With recent signals from the Fed pointing towards a December lift-off of rate hikes, treasury yields and mortgage rates have been inching higher. The expectations of a December increase, which would be the first hike in nearly a decade, have pushed the two-year treasury yield to near a five-year high while the 10-year treasury yields has climbed above 2.30% recently, for the first time since this summer.
Recent Fed chatter has leaned firmly in the camp of an upcoming rate hike with Fed District Presidents Bullard and Lacker both speaking in favor of a rate hike in recent days. Chairwoman Yellen was less direct in her speech during a Washington, D.C. policy conference on November 12th, but the balance of her recent statements have leaned towards a December lift-off.
While the Fed still has its doves, their direction may now be focused more on the eventual neutral rate of interest rather than the need to stay near zero. Chicago Fed President Evans has stated recently that even with the Fed Funds rate near zero, “the current monetary policy stance is not exceptionally stimulative.”

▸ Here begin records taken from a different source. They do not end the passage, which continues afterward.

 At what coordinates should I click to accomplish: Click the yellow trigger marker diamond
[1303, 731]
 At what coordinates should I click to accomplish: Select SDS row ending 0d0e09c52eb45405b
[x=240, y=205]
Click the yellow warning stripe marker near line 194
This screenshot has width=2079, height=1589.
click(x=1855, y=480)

With the chances of a December lift-off increasing, some of the focus is shifting away from the lift-off date and towards the pace of future rate hikes. In recent speeches by New York Fed President Dudley, as well as Chairwoman Yellen, significant time has been spent making the case for a gradual increase in rates.
FOMC members are cognizant of the effect a more rapid rise, or even the expectation or a more rapid rise, could have on the U.S. economy. As a strengthening dollar can have a dampening effect on U.S. exports, and with the dollar having already appreciated around 8.5% this year against a basket of 10 major currencies, sharp increases in the dollar would certainly be unwanted.